**Stated task**
Copy the entries from the line containing "The width and height of the screenshot is (511, 752)." down to the line containing "point(790,259)", swapping "Open" for "Show" and leaving everything else unchanged. Omit the pictures from your answer.
+++ Input data
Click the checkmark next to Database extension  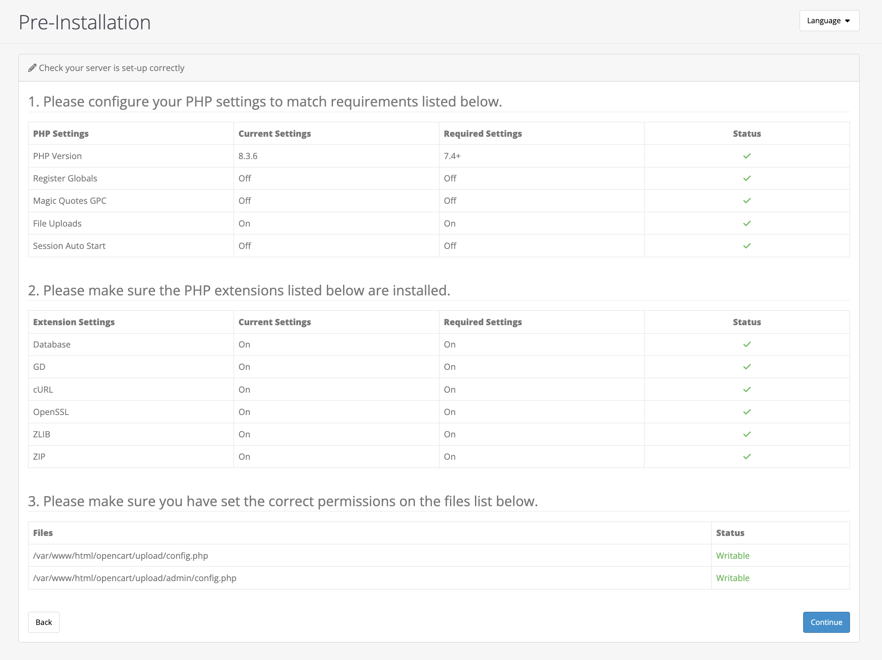click(x=747, y=344)
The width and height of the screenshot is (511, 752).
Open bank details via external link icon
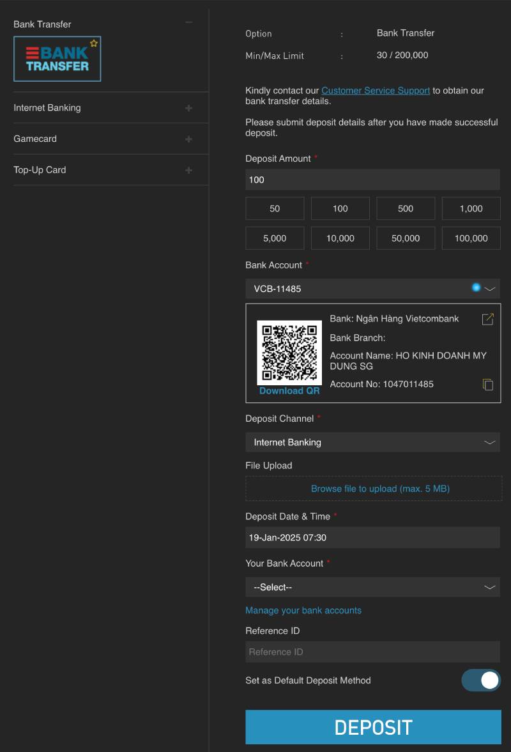point(487,319)
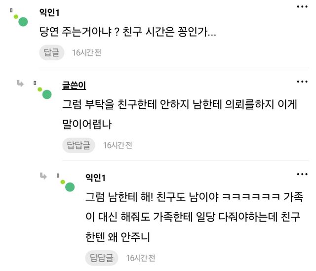The image size is (316, 271).
Task: Expand the three-dot menu on the last 익인1 reply
Action: tap(302, 174)
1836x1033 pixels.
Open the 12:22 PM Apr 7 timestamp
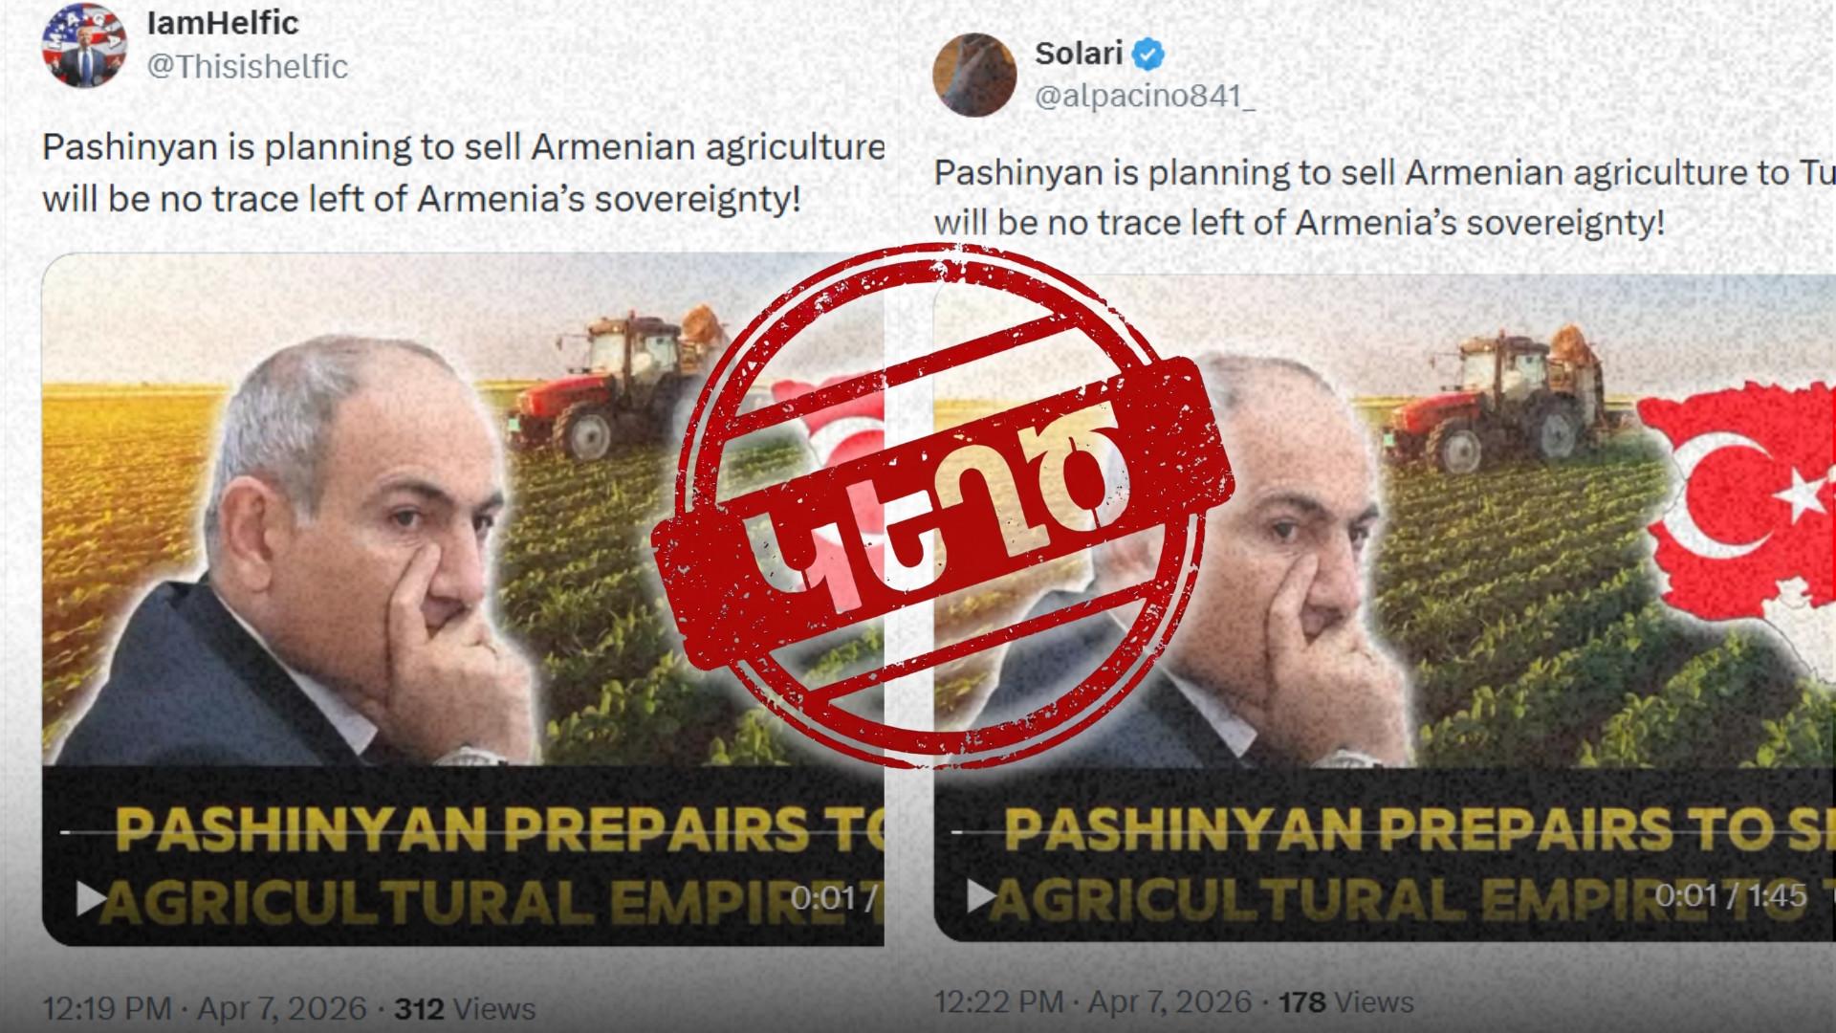click(1092, 1001)
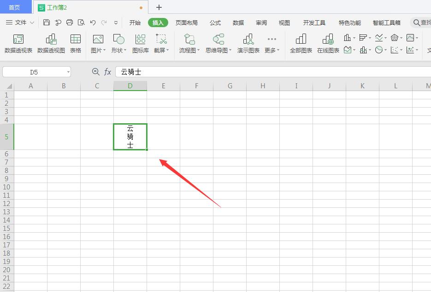This screenshot has width=431, height=292.
Task: Insert a PivotTable (数据透视表)
Action: point(18,43)
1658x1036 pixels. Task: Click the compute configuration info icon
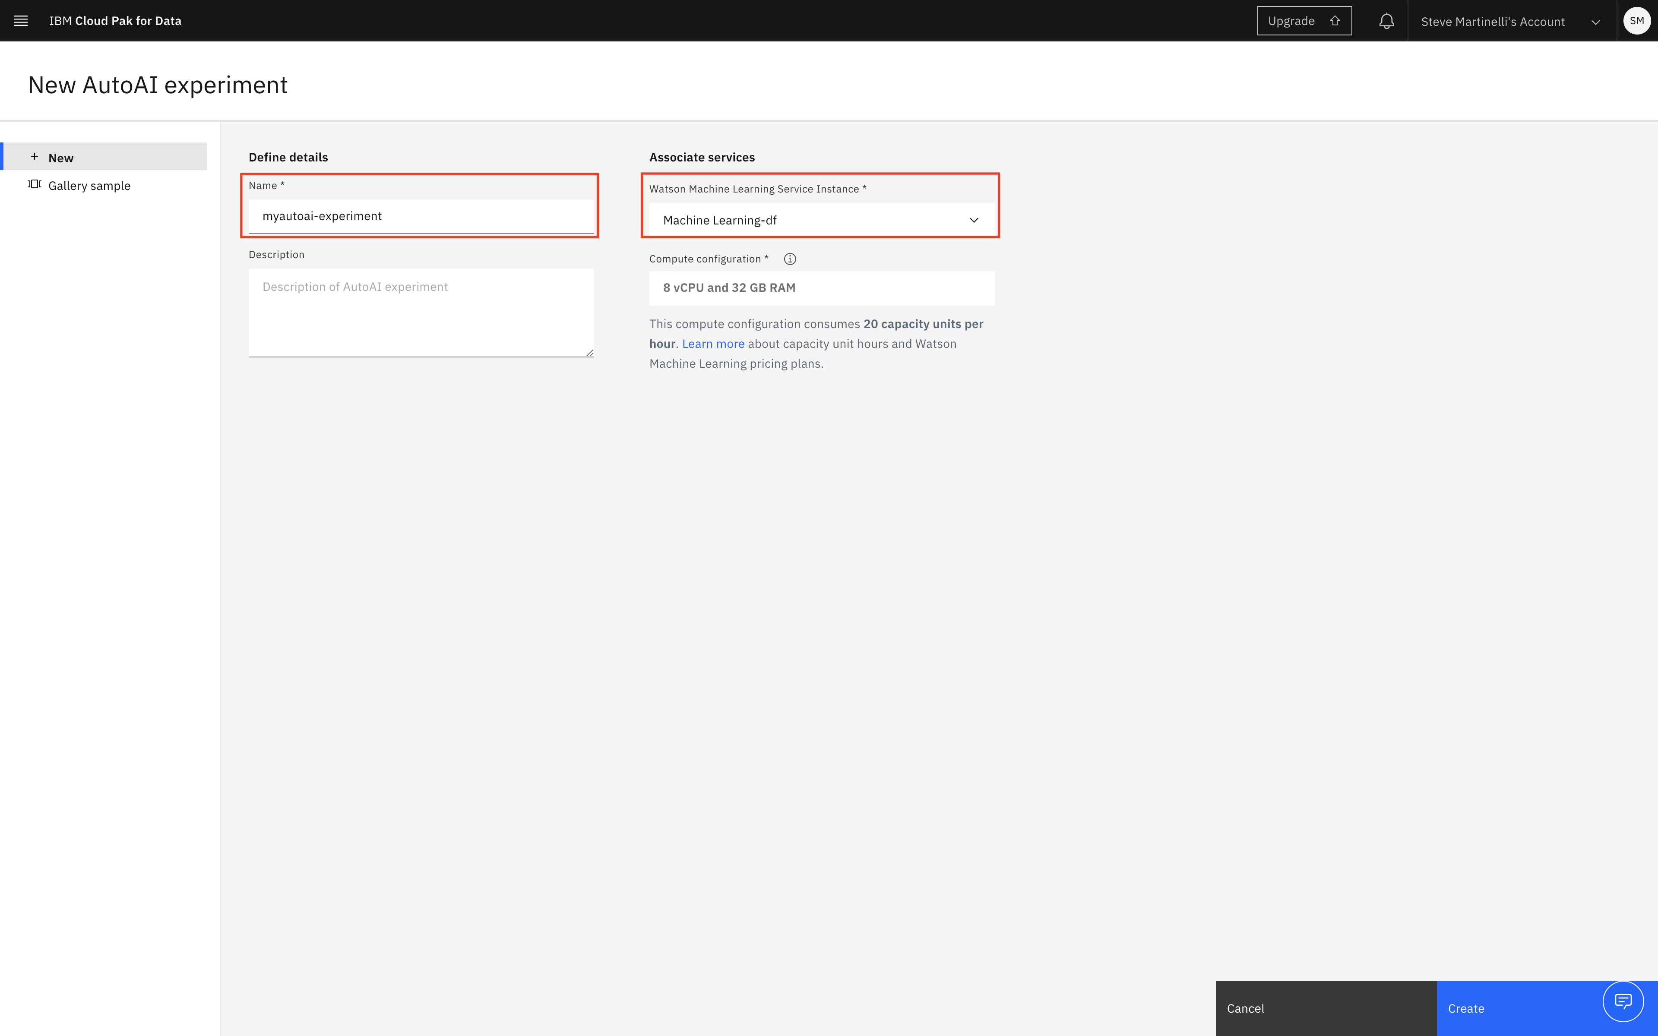point(790,259)
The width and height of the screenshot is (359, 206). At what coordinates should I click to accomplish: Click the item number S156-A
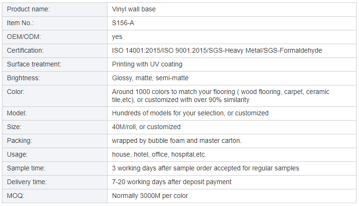coord(123,23)
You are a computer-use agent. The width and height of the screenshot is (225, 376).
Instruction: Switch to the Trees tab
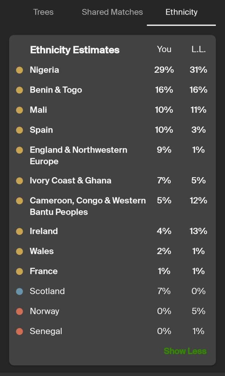click(43, 12)
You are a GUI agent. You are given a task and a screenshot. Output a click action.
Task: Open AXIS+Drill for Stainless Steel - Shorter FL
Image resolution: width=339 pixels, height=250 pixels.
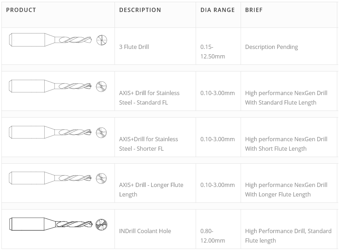pyautogui.click(x=149, y=144)
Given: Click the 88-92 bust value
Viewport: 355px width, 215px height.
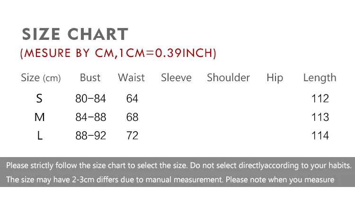Looking at the screenshot, I should (x=91, y=136).
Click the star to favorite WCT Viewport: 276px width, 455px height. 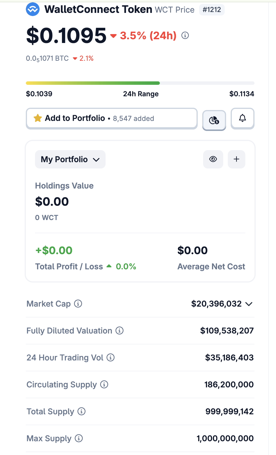pos(38,118)
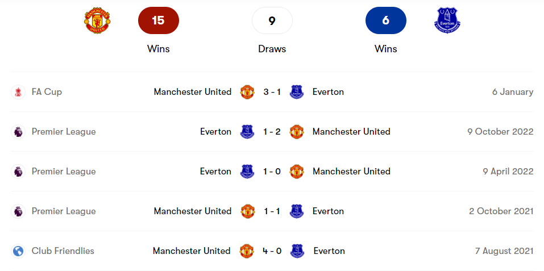Image resolution: width=544 pixels, height=271 pixels.
Task: Open the 4 - 0 friendly score
Action: [x=272, y=251]
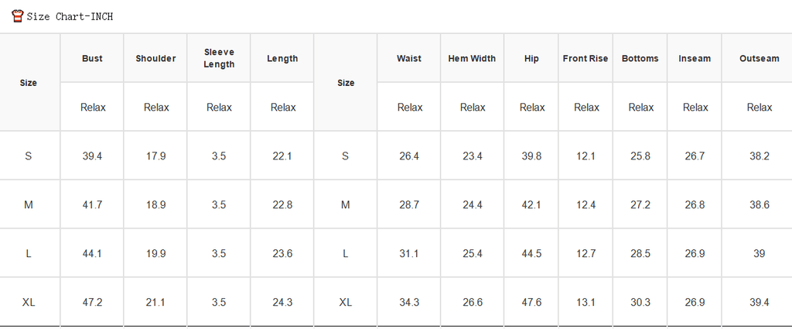
Task: Click the Sleeve Length column header
Action: 219,58
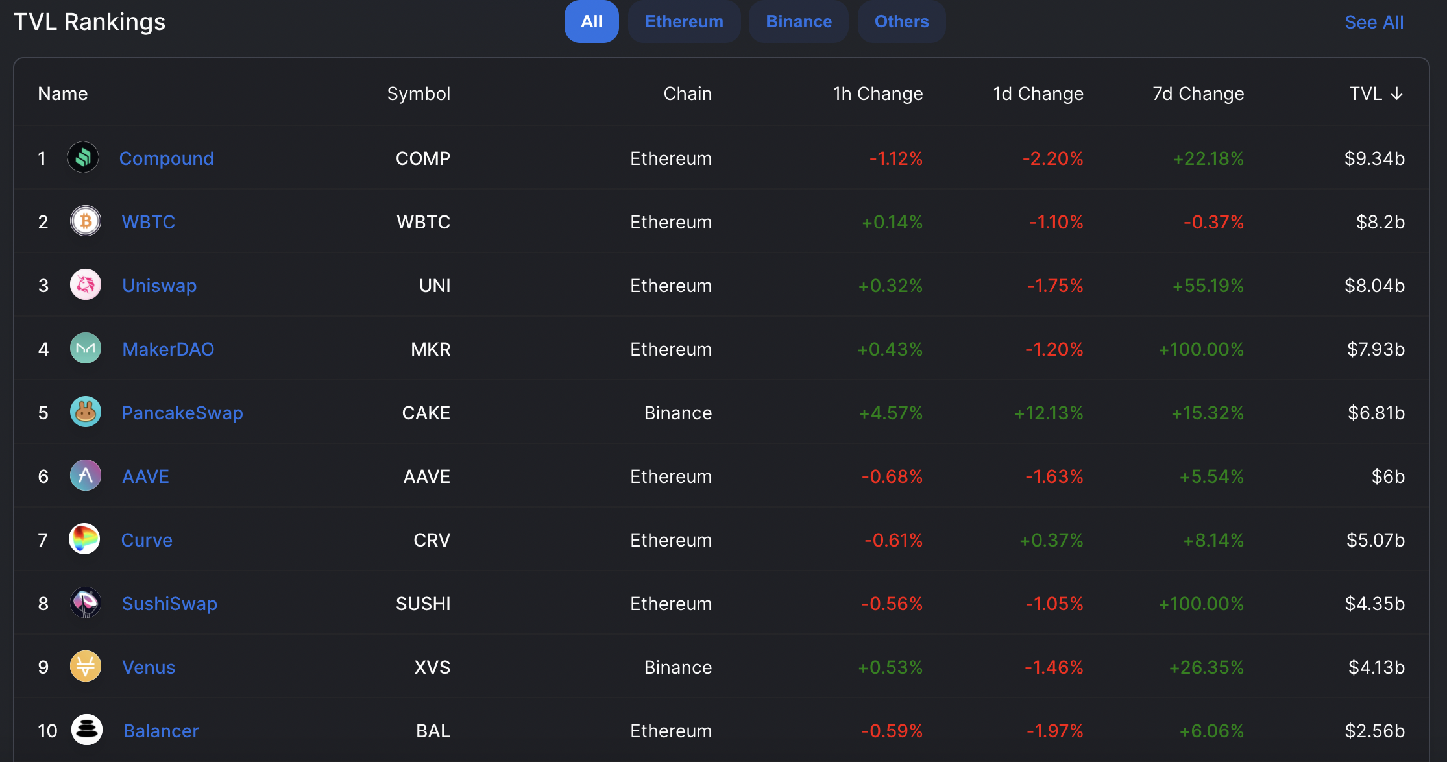Click the Uniswap unicorn logo icon
The width and height of the screenshot is (1447, 762).
tap(86, 284)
++++++
**Output of the task**
The width and height of the screenshot is (511, 752).
Show bank details via external link icon
point(487,319)
The image size is (316, 271).
Task: Expand the three-dot menu on the last 익인1 reply
Action: tap(302, 174)
1836x1033 pixels.
Show the 12:22 PM Apr 7 timestamp
click(1092, 1001)
This screenshot has width=431, height=292.
Task: Insert a PivotTable (数据透视表)
Action: point(18,43)
1658x1036 pixels. Task: Click the compute configuration info icon
point(790,259)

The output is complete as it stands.